> **WORK ORDER**: Print, in exact form, the lines below from the one containing "This screenshot has width=1270, height=952." through the one containing "Select the Device Config StoreDevice row icon", and omit all others.
*** Opening of PROVIDED INFORMATION ***
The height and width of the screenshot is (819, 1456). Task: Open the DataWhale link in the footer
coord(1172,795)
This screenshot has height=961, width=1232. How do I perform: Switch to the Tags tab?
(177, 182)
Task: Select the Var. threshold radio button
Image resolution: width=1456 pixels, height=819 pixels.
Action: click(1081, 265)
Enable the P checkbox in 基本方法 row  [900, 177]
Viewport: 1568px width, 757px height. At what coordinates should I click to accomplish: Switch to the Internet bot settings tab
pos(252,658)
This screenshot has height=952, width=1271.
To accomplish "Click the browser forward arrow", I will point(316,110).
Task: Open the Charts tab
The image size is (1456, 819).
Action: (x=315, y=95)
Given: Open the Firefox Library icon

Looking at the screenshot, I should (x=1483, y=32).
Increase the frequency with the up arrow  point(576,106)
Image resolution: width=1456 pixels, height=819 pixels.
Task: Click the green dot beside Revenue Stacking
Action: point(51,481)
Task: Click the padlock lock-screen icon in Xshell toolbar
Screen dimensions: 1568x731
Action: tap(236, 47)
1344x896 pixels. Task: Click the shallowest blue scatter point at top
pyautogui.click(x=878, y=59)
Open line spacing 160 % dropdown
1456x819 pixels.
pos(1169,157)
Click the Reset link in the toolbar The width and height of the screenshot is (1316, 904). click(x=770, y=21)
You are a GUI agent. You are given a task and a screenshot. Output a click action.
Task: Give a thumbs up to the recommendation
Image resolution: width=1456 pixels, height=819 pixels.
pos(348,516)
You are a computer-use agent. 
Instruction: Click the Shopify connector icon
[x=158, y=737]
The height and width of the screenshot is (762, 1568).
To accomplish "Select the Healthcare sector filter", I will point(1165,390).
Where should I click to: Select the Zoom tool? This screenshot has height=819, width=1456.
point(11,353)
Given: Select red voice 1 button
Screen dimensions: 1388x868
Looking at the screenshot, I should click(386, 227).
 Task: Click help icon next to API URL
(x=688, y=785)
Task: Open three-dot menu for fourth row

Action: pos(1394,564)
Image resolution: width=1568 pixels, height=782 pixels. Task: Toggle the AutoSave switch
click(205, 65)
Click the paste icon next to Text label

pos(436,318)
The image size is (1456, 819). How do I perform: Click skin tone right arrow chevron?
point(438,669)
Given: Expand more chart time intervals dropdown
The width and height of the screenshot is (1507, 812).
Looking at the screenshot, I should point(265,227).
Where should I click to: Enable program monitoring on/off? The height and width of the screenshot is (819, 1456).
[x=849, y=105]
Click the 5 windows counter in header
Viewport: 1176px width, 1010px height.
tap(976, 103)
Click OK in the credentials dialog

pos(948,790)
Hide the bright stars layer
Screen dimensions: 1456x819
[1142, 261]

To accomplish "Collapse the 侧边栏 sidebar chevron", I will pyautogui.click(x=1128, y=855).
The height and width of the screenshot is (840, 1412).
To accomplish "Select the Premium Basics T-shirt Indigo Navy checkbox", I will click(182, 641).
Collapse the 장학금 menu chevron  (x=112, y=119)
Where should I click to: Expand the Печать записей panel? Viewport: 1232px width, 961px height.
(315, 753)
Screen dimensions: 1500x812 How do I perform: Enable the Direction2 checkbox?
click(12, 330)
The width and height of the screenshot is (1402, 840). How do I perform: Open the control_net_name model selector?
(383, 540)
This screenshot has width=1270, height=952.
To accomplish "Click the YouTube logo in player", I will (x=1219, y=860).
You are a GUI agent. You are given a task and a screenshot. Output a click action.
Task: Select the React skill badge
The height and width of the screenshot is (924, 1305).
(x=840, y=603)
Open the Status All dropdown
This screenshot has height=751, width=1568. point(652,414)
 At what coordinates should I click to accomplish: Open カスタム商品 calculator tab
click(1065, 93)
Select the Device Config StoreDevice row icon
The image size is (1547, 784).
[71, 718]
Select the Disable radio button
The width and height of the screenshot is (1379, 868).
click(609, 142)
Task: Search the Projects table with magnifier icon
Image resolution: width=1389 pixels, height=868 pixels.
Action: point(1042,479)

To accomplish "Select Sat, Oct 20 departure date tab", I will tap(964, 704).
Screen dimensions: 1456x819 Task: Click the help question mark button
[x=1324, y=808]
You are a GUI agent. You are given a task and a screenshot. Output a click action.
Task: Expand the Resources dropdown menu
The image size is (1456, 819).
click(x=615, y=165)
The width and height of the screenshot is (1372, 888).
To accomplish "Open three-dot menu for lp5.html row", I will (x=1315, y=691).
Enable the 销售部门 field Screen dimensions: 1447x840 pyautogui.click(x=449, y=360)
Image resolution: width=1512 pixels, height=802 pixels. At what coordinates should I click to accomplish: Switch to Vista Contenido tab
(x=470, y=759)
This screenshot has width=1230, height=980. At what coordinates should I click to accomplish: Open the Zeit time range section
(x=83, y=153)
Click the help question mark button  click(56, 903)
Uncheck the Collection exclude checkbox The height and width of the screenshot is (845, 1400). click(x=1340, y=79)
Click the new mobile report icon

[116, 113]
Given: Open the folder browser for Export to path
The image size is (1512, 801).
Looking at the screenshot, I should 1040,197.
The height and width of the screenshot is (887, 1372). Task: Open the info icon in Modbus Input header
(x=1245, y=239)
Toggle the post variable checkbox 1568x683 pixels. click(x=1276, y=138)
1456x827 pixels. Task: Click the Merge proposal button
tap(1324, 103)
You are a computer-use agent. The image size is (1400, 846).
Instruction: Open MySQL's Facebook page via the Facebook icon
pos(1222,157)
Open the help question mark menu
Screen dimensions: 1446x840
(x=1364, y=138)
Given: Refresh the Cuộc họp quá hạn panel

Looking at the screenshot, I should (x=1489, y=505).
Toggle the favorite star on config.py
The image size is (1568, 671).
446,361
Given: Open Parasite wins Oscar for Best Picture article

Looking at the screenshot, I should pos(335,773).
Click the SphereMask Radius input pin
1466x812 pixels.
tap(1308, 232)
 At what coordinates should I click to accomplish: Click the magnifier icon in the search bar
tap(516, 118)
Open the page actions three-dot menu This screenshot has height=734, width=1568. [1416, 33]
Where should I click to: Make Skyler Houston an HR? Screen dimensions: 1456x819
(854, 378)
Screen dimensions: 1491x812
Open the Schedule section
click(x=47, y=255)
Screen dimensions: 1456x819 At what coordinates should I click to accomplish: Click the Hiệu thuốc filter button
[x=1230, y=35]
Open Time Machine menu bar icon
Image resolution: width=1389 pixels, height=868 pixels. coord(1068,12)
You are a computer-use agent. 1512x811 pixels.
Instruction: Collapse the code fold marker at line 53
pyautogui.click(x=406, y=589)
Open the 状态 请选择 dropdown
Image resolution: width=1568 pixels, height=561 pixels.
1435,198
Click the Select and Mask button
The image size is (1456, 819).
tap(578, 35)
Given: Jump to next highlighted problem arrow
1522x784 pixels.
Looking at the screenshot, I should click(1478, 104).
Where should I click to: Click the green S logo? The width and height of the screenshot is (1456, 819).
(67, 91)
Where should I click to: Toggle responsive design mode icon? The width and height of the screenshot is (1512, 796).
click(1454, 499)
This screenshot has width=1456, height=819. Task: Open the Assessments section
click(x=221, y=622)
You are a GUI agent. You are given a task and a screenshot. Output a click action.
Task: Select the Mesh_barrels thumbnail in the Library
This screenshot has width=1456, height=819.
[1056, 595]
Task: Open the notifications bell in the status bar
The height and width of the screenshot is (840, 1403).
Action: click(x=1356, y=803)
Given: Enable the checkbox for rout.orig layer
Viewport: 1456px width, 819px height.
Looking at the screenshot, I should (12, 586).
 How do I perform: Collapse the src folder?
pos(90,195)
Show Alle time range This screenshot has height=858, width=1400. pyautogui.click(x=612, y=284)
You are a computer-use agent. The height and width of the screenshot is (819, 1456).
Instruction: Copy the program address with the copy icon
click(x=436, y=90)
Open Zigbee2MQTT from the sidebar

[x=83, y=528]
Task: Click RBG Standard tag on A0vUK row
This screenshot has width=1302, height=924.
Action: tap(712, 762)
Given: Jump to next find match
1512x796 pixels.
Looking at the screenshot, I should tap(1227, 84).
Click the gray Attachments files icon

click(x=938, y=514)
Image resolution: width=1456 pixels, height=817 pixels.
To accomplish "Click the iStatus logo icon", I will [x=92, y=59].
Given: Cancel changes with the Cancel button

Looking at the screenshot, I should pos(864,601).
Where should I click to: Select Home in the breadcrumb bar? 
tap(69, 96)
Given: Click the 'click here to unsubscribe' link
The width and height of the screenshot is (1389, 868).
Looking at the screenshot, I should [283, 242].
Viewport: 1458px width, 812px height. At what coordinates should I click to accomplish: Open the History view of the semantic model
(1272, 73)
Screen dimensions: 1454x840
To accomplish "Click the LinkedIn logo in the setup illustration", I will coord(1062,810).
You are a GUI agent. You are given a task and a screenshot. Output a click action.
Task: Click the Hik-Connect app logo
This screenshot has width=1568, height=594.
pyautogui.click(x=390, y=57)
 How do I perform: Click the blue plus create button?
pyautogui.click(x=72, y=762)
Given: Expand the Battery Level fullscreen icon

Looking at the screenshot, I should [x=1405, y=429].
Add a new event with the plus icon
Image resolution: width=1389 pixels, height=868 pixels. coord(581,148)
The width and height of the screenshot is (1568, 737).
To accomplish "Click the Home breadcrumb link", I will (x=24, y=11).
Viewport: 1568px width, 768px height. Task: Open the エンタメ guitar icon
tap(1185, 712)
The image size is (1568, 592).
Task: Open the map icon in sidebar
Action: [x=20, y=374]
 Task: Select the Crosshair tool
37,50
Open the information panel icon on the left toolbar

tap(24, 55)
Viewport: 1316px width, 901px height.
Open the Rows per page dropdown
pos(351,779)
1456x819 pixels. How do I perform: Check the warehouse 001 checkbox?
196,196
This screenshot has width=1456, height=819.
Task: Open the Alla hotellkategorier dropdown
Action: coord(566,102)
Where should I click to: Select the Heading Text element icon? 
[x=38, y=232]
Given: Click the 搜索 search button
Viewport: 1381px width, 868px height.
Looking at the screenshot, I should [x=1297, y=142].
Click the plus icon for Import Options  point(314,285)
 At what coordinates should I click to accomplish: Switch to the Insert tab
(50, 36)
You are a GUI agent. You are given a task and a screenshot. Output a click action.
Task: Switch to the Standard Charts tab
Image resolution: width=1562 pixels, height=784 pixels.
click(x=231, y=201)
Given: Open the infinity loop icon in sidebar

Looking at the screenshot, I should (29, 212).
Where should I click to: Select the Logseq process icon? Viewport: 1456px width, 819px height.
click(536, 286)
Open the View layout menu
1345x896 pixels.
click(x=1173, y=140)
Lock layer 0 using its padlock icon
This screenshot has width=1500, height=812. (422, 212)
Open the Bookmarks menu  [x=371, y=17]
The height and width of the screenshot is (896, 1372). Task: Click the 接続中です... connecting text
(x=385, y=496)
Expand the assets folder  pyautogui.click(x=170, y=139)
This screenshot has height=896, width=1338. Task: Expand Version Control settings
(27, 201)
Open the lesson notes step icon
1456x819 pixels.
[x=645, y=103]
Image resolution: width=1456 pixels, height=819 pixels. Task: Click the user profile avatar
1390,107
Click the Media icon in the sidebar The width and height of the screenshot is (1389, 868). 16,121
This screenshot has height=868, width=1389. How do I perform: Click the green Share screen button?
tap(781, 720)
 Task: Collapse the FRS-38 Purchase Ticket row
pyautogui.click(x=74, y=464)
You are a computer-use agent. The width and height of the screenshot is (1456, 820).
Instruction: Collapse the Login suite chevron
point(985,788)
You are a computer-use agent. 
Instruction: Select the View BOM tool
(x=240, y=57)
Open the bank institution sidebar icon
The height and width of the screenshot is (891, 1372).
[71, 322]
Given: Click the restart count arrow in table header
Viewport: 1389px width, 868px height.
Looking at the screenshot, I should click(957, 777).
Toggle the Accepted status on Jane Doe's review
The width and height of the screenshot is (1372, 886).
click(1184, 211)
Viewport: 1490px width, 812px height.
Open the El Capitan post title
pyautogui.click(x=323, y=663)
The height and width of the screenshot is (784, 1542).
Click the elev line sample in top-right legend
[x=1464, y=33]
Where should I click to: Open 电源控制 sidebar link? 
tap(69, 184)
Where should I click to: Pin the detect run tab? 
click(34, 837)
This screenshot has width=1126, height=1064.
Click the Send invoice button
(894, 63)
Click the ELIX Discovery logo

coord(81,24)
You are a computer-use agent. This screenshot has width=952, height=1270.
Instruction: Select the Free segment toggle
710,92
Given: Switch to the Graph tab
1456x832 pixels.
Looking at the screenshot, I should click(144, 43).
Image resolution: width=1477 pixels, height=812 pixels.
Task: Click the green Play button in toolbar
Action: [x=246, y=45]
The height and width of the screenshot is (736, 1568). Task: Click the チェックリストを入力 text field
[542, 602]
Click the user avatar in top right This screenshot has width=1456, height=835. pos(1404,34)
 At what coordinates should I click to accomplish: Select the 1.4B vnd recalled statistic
*** Close of PROVIDED INFORMATION ***
> **TASK RESPONSE**:
This screenshot has width=1270, height=952.
To accomplish "Click the YouTube logo in player", I will (x=1219, y=860).
You are a GUI agent. You are given a task and a screenshot. Output a click action.
Task: Select the React skill badge
The height and width of the screenshot is (924, 1305).
(x=840, y=603)
Open the Status All dropdown
This screenshot has height=751, width=1568. point(652,414)
 At what coordinates should I click to accomplish: Open カスタム商品 calculator tab
click(1065, 93)
Select the Device Config StoreDevice row icon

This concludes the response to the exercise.